The “Miller’s Girl” in question is Cairo Sweet, played by Jenna Ortega in a riff on her “Wednesday” character (she delivers her lines in a deadpan staccato). She lives in an antebellum mansion in rural Tennessee surrounded by books (many of them kept in antique birdcages for some reason) and no parents; they’re powerful lawyers who constantly travel the globe for work. Cairo describes herself in voice- over as lonely and unremarkable; her only hope is that she will soon “meet a writer,” by which she means she will attend high school.
The title “Miller’s Girl” has a double meaning: Cairo’s English teacher, the aforementioned writer, is named Jonathan Miller (Martin Freeman), and also because she’s a fan of the notoriously banned novelist Henry Miller. In this public high school there appear to be all of two teachers — Mr. Miller and Coach Fillmore (Bashir Salahuddin) — and two students — Cairo and her flirty, petulant best friend Winnie (Gideon Adlon), whose catchphrase is “hungy.” The girls devise a plan to seduce their teachers, mostly because Winnie has got it bad for Coach Fillmore, and because Cairo needs a topic for her college admissions essay about her greatest accomplishment. Please do not attempt to follow the logic of this wacky screenplay.

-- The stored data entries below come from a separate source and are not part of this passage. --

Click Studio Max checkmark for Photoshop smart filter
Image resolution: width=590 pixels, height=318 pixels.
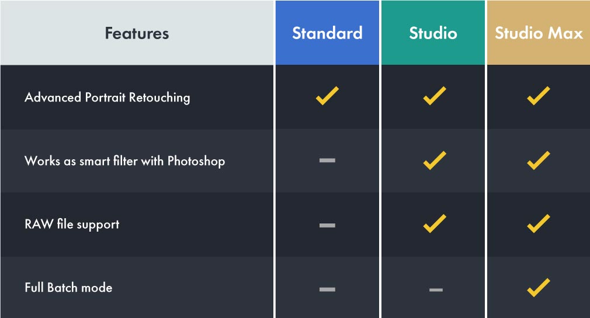[x=538, y=160]
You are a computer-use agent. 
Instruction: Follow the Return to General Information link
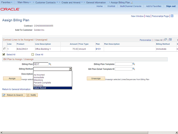(x=16, y=89)
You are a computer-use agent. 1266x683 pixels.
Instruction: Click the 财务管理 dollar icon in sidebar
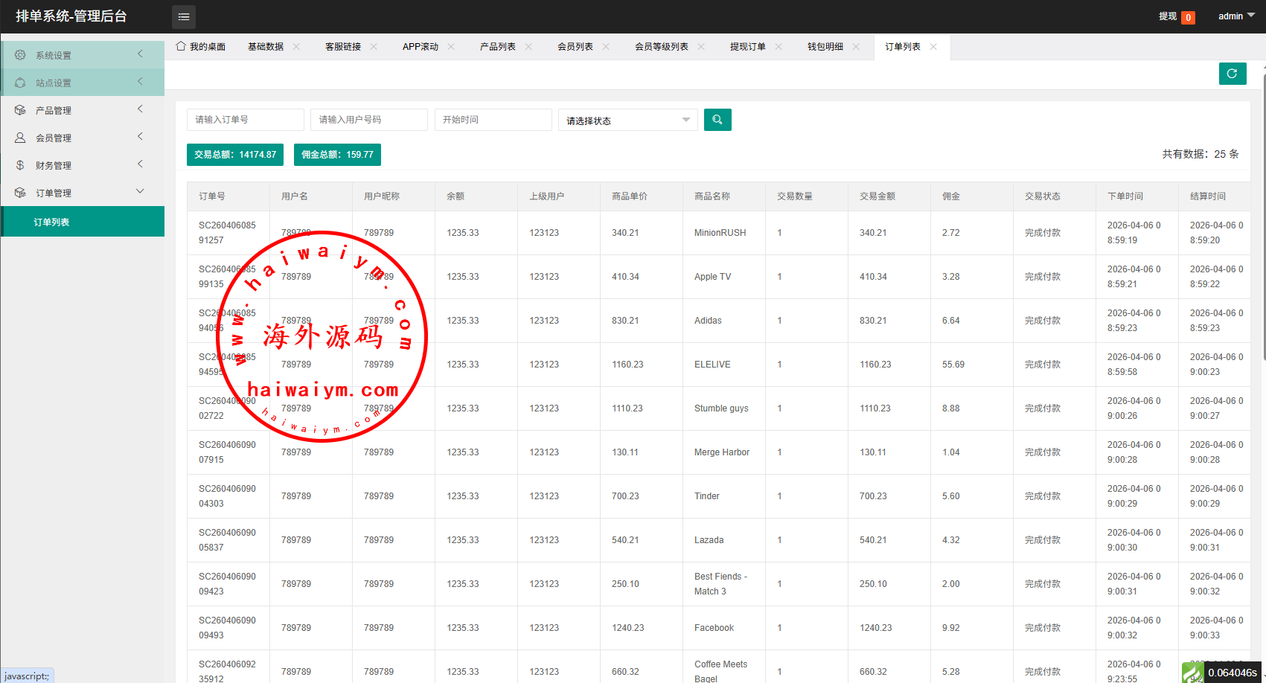pyautogui.click(x=20, y=165)
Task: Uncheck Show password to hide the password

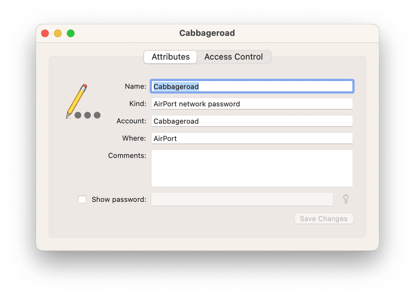Action: pyautogui.click(x=82, y=199)
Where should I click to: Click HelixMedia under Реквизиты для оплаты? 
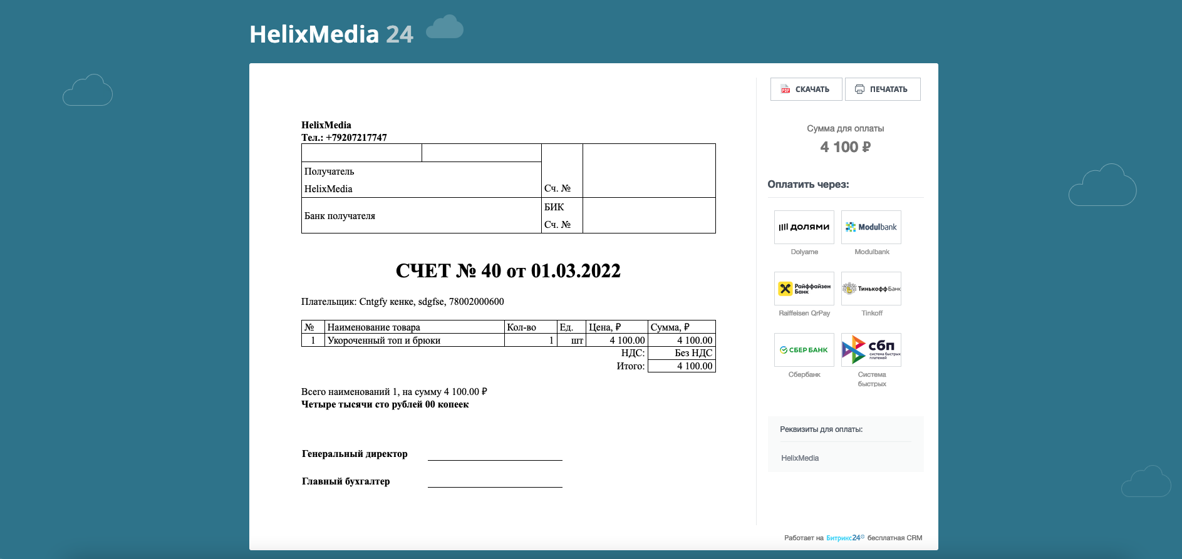pyautogui.click(x=800, y=458)
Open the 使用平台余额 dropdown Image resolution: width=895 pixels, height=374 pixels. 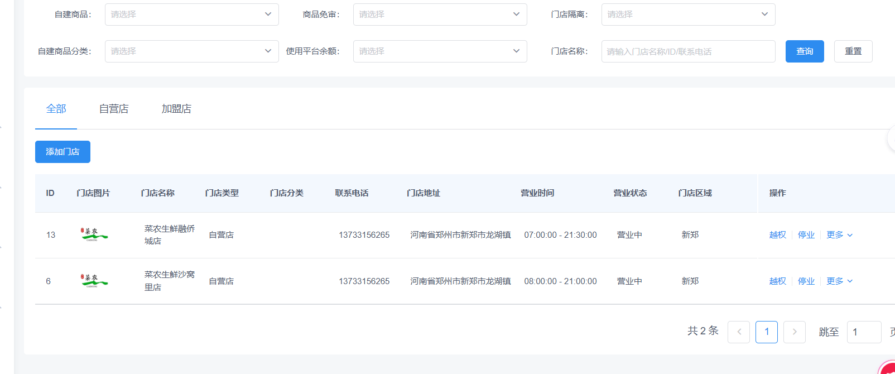click(x=440, y=51)
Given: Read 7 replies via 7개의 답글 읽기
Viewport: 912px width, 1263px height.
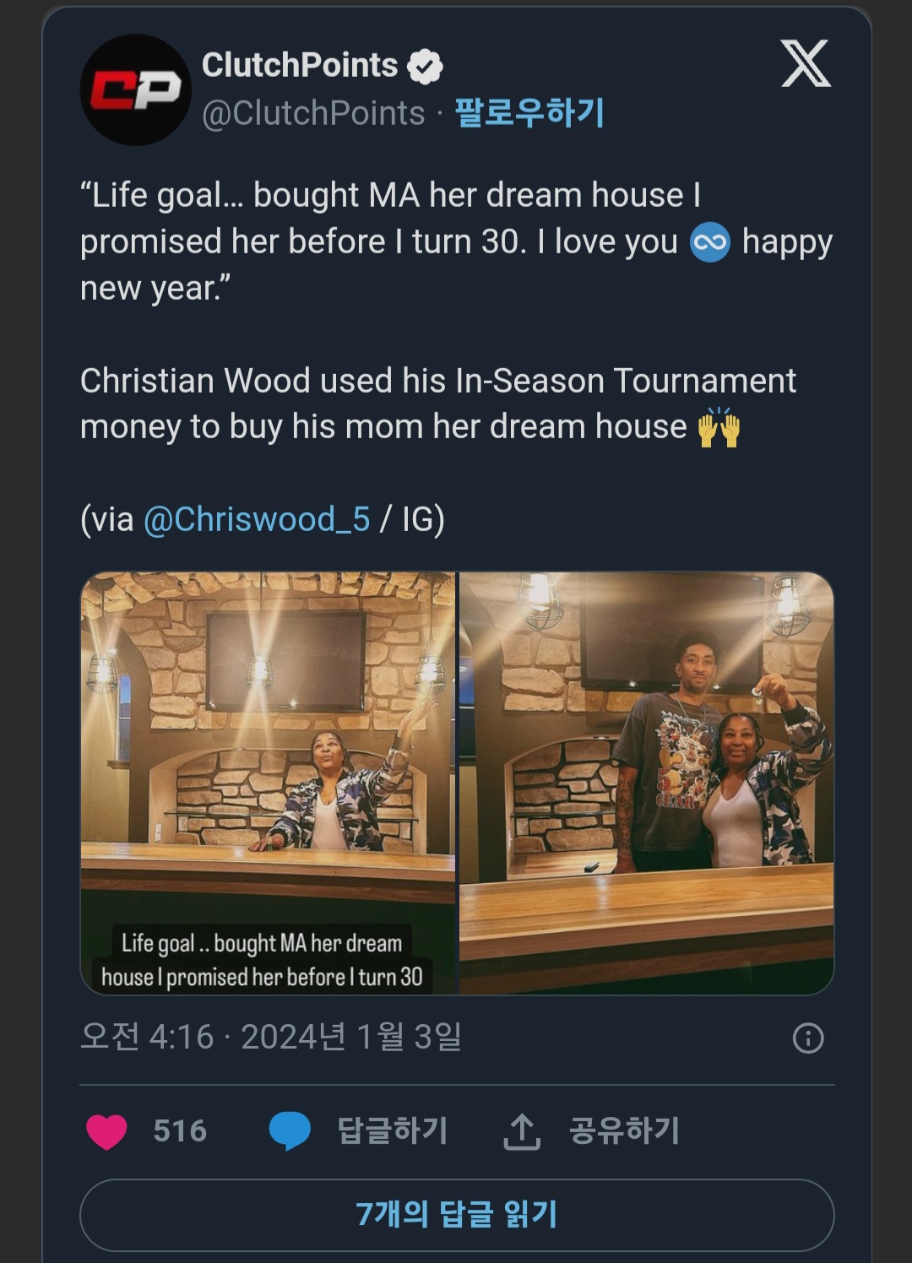Looking at the screenshot, I should tap(457, 1215).
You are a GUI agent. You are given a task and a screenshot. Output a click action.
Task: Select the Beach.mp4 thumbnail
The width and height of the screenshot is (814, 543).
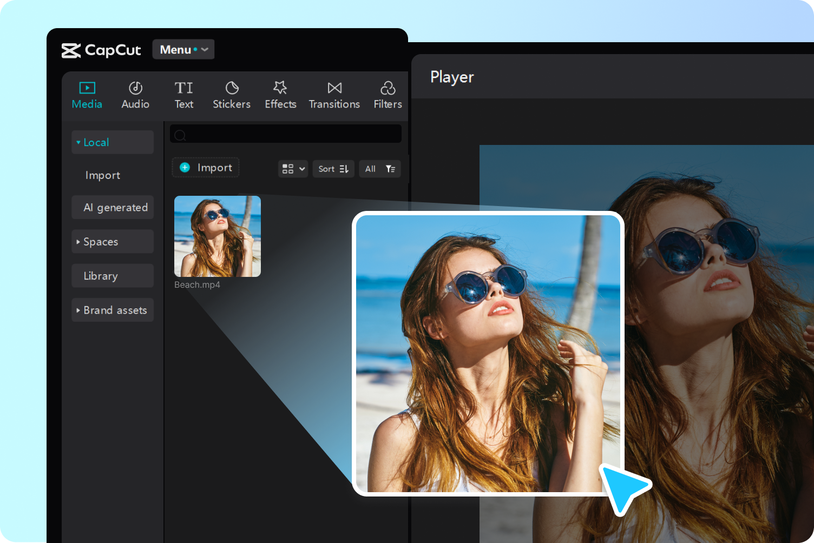coord(217,236)
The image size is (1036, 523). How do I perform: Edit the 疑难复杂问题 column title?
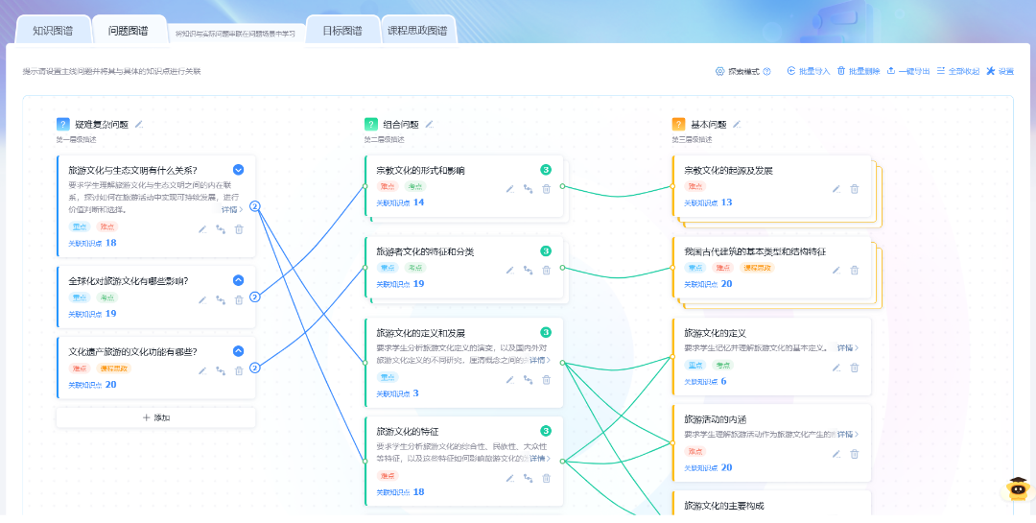click(139, 124)
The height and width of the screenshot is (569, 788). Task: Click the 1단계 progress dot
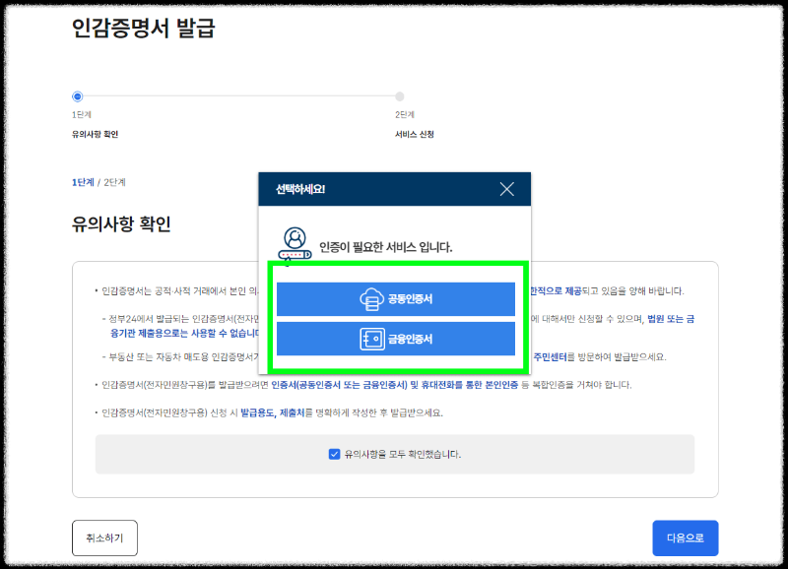point(77,96)
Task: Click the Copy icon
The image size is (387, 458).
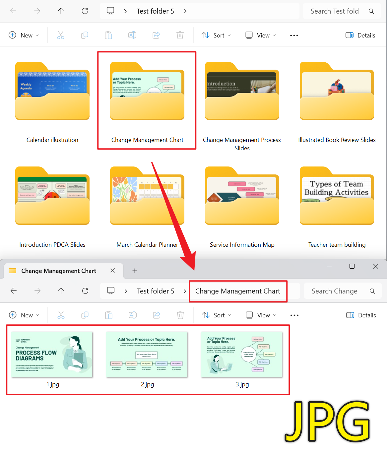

In addition to questionable character and story beats, Bartlett makes some odd directorial choices in terms of where she places the camera for certain significant moments. But “Miller’s Girl” has a delirious style in terms of its production design by Cheyenne Ford: Jonathan teaches in a dim room lined with Persian rugs; Cairo’s “ancestral home” is filled with taxidermy and tea cups and old rotary phones.
But its most notable aesthetic trait is its script (also
written by Bartlett), which brings a new meaning to the phrase “tortured prose.” There’s the portentously over-the-top narration, and then there’s the rapid-fire dialogue that makes “Gilmore Girls” look graceful.
The locus of sexuality in “Miller’s Girl” resides entirely in words — it’s how Jonathan and his wife, the
workaholic Beatrice (Dagmara Dominczyk) seduce each other — and it’s how his inappropriate flirtation with Cairo careens off the rails. There’s a certain verve to Bartlett’s style — it’s certainly bold even if the plot turns make no sense and the character development is nil. Everyone seems to be having a fun time with the
wild Southern Gothic tone, especially Dominczyk, who is in full Blanche Dubois mode as Beatrice, only ever clad in a bra and satin robe, constantly surrounded by stacks of paper and bottles of booze.
Some might see “Miller’s Girl” as a “#Metoo” story about relationships with uneven power dynamics but it plays more like a throwback ’ 80s or ’ 90s erotic thriller like “Poison Ivy” or “Wild Things” but with a literary bent. This is pure unintentional camp, striking that wild, so-bad-it’s-entertaining chord vigorously. I can’t recommend “Miller’s Girl” but I also can’t recommend it enough.